Schulze’s executive order was numbered 121212, a reference to the Seahawks’ own army of dedicated fans, the “12th Man,” and quickly gained national attention. ESPN’s “Mike & Mike” sports talk show devoted a segment to the Bainbridge ban, as the hosts read parts of Schulze’s executive order on the air and wondered how anyone could live without cheese, even for a day. It also got plenty of attention back on the island, and one wellknown Bainbridge attorney tried to blow the whistle on the ban. Mike Spence, an island resi-
dent who is also a member of the Bainbridge Island School Board, sent the city some legal advice late Wednesday that showed Schulze’s executive order had more holes in it than a slice of Baby Swiss. “As a citizen of Bainbridge Island, and as a part owner of the Green Bay Packers and Ice Bowl I survivor, I question your authority to issue the above-mentioned Executive Order,” Spence wrote in an email to Schulze. Spence noted that the city’s municipal code bestows the county health district with the power to enforce health regulations.

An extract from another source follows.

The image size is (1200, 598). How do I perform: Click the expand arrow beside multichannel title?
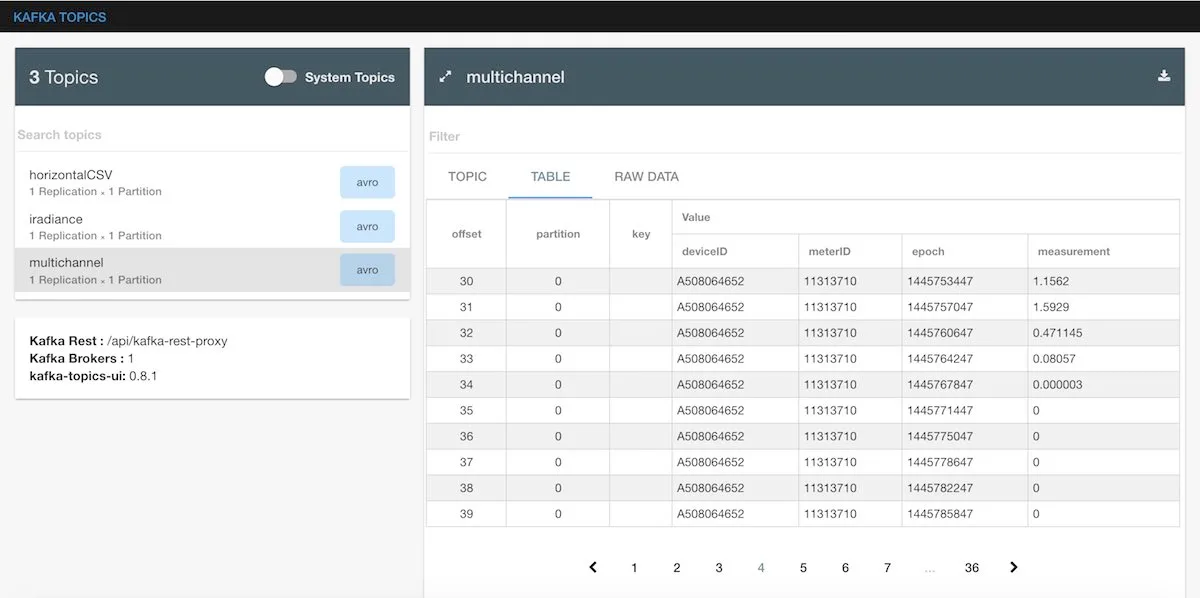pyautogui.click(x=444, y=75)
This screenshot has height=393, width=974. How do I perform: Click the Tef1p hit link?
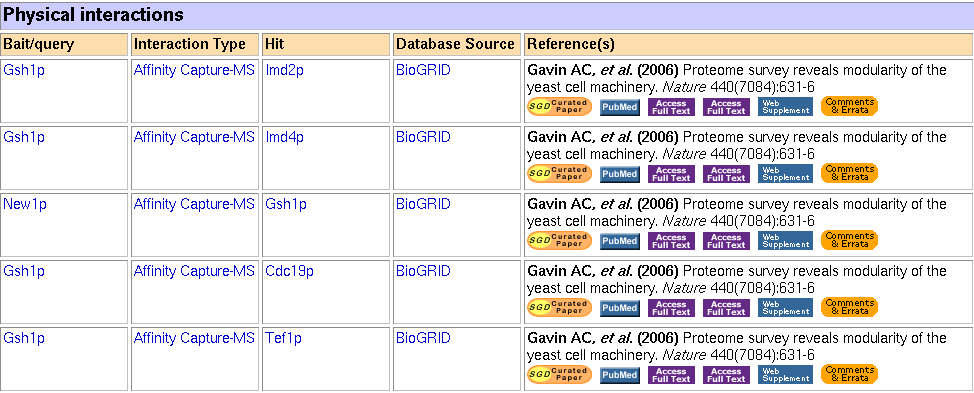coord(284,339)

“As a food item, the regulation of cheese falls clearly within the authority of the Kitsap County Department of Health, rather than the City of Bainbridge Island, a noncharter Code City under RCW 35A.11. I see no authority under that statute granting a noncharter Code City the authority to regulate cheese,” Spence wrote. “In fact, a Boolean search of that chapter shows no results for the word ‘cheese.’” “Your Executive Order 121212 is therefore beyond your power, known in the law as ‘ultra vires,’” the attorney added.